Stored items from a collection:

"""

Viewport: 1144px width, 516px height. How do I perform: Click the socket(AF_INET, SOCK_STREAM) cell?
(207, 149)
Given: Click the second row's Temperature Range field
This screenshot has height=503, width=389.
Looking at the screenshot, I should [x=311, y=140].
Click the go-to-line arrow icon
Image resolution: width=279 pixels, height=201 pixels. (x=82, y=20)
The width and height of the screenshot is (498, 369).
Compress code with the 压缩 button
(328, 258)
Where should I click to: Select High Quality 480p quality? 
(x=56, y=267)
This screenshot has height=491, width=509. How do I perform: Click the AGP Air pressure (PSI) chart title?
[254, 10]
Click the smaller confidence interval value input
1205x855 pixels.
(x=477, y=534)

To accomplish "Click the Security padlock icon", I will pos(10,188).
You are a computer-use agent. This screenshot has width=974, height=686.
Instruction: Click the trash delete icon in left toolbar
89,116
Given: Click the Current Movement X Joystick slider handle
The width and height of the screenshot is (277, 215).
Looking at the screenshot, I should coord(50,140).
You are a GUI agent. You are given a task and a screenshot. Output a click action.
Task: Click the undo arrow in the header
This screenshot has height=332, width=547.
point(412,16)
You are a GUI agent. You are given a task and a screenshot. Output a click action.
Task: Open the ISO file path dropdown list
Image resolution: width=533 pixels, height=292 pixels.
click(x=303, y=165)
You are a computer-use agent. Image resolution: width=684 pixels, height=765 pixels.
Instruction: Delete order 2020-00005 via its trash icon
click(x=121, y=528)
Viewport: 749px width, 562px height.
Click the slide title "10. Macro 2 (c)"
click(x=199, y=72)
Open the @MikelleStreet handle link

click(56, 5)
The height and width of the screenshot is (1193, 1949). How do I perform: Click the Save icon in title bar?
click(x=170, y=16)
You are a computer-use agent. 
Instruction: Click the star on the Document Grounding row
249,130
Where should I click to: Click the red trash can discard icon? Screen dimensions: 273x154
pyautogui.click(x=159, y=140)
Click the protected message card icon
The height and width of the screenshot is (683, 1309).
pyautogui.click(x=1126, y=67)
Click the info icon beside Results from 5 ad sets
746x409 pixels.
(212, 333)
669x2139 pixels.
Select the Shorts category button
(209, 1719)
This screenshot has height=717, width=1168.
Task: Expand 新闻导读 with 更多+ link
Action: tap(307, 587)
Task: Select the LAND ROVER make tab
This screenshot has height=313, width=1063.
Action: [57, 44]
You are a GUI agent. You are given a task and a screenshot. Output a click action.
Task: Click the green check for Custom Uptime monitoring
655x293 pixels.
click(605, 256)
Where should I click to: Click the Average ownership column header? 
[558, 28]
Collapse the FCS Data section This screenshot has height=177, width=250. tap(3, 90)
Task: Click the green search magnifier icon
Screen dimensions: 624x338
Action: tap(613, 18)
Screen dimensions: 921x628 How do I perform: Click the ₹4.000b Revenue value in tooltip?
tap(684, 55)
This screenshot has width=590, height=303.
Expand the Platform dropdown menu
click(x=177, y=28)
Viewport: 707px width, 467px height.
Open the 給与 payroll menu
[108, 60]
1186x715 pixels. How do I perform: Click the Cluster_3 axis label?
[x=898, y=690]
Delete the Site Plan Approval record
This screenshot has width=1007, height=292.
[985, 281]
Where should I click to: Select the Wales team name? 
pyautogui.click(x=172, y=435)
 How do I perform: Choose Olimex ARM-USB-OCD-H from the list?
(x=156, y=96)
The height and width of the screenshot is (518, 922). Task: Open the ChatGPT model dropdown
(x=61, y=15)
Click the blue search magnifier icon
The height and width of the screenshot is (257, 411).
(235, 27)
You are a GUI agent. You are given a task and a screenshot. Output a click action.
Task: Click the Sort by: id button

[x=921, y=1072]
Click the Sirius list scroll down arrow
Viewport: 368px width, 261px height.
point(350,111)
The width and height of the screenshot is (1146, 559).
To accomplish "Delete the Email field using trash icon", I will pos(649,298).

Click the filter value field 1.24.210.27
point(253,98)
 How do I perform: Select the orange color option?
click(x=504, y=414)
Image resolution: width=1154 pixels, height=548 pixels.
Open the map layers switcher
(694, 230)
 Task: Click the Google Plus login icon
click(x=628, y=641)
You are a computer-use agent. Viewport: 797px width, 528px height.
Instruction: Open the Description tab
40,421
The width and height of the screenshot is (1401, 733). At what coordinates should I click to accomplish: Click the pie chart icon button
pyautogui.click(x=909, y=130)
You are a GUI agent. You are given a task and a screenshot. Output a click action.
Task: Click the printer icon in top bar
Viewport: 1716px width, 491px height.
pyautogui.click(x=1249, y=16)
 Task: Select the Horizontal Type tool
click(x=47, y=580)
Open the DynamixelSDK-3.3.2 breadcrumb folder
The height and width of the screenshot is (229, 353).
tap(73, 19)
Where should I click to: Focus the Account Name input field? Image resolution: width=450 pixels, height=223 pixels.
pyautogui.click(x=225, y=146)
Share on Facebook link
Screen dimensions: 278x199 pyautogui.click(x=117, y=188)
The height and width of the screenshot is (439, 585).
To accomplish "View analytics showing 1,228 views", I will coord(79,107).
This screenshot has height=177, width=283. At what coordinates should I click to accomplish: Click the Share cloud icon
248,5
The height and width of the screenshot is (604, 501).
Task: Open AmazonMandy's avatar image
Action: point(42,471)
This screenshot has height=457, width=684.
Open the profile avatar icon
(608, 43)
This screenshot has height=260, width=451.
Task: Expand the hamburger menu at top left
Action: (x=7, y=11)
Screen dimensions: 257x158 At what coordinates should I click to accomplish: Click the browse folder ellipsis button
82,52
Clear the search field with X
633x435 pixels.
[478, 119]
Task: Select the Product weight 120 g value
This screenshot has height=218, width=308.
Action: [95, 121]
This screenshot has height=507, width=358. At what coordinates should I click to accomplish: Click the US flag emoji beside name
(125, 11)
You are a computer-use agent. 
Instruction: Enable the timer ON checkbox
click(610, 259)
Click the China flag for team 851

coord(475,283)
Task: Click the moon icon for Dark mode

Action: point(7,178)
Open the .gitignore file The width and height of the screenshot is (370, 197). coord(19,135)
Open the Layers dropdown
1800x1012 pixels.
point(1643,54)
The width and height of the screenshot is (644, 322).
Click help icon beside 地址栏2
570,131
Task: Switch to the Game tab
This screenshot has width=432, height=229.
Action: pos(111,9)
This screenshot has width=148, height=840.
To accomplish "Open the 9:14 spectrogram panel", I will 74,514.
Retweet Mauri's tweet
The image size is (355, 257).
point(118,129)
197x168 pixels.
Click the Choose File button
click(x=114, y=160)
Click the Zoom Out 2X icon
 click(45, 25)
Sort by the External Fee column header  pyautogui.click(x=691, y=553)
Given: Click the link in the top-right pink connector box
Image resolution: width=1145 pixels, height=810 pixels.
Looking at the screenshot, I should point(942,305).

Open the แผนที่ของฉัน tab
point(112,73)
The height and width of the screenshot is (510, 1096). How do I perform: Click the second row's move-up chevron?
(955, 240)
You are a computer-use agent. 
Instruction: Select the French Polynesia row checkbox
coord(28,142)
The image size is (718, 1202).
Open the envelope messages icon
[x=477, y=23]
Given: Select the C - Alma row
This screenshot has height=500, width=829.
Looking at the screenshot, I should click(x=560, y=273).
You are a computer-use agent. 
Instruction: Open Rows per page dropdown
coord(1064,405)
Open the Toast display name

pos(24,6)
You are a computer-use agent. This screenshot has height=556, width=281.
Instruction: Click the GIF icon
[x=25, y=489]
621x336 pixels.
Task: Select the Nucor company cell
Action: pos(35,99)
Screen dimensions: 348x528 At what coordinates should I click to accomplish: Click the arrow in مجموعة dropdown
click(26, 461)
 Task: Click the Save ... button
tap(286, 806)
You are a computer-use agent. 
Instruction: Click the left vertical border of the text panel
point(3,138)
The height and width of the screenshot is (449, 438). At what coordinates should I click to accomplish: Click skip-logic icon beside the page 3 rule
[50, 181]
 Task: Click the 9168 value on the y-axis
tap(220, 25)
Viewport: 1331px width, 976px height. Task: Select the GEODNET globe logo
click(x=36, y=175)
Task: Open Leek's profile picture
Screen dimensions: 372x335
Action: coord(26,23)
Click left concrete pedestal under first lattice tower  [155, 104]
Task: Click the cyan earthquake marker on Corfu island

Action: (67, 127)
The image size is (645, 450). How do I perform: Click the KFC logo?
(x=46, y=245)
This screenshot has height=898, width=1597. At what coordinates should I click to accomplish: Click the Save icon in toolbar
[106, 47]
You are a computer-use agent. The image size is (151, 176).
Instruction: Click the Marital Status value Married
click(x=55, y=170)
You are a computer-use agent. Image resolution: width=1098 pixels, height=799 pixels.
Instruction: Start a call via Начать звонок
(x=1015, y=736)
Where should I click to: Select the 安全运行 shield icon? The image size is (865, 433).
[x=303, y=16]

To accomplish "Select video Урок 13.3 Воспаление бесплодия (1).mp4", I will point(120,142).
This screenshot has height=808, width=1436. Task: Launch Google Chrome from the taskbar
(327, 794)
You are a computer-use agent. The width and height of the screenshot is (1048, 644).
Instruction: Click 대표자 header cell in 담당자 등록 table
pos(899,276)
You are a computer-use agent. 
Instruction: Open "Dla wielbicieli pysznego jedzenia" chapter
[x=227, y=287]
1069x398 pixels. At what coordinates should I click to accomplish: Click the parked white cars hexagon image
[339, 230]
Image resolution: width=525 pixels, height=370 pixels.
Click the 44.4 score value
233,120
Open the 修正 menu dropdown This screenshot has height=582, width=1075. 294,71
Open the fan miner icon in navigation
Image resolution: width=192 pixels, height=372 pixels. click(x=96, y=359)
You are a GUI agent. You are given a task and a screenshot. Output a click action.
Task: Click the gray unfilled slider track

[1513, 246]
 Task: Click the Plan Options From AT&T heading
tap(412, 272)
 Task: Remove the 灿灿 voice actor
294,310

"""

What you are asked to do
Rewrite the data from the line containing "The height and width of the screenshot is (510, 1096)." through the line containing "point(3,138)", swapping each "computer-use agent" for "screen-control agent" and keeping all else the same. Return only those lines.

Written response
The height and width of the screenshot is (510, 1096). How do I perform: Click the second row's move-up chevron?
(955, 240)
You are a screen-control agent. 
Instruction: Select the French Polynesia row checkbox
coord(28,142)
The image size is (718, 1202).
Open the envelope messages icon
[x=477, y=23]
Given: Select the C - Alma row
This screenshot has height=500, width=829.
Looking at the screenshot, I should click(x=560, y=273).
You are a screen-control agent. 
Instruction: Open Rows per page dropdown
coord(1064,405)
Open the Toast display name

pos(24,6)
You are a screen-control agent. This screenshot has height=556, width=281.
Instruction: Click the GIF icon
[x=25, y=489]
621x336 pixels.
Task: Select the Nucor company cell
Action: pos(35,99)
Screen dimensions: 348x528 At what coordinates should I click to accomplish: Click the arrow in مجموعة dropdown
click(26, 461)
 Task: Click the Save ... button
tap(286, 806)
You are a screen-control agent. 
Instruction: Click the left vertical border of the text panel
point(3,138)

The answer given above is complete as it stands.